■ **TASK BRIEF**: Please restate exactly the lines of the data below, beginning with the line containing "Θάσος (577, 1878)" and ending with the last line.

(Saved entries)
◇ ◇ ◇

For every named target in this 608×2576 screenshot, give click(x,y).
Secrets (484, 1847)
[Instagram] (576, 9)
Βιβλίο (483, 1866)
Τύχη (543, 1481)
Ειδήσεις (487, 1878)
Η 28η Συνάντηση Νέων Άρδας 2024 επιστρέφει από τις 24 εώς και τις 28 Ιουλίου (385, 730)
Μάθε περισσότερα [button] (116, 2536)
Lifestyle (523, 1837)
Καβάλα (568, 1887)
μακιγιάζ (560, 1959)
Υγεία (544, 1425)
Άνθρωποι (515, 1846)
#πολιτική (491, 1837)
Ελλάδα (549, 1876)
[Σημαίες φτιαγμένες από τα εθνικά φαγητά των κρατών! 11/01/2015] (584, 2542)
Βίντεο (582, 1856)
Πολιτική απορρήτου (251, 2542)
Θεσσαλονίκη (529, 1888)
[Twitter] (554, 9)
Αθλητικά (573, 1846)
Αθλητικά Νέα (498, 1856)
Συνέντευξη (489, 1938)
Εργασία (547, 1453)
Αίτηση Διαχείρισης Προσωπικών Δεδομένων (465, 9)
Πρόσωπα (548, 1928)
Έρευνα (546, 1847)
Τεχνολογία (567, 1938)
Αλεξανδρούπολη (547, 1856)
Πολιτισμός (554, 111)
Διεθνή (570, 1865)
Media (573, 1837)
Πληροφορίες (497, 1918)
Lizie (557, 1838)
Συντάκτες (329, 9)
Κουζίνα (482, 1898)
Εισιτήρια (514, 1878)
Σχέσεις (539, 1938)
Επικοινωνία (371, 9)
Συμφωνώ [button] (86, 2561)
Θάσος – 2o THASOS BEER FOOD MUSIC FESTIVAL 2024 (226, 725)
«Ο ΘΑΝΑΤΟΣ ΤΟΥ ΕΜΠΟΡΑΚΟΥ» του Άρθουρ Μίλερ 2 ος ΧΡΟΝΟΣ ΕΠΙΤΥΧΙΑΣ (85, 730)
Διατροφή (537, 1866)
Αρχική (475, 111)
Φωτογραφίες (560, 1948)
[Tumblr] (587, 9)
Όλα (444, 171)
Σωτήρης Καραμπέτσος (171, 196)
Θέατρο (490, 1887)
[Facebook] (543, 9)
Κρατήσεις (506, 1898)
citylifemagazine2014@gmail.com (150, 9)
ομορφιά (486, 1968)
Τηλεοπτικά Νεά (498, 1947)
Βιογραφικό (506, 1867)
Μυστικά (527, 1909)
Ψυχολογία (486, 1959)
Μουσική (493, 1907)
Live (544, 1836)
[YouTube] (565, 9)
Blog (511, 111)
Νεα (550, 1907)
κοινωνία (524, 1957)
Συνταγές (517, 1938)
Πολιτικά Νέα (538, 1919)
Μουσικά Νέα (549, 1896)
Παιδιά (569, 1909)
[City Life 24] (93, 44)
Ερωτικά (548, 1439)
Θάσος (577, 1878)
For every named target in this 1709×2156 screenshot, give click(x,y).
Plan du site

◇ ◇ ◇

■ **REPLY TO THE TASK**:
Θάσος (577, 1878)
For every named target in this 1709×2156 screenshot, give click(x,y).
Plan du site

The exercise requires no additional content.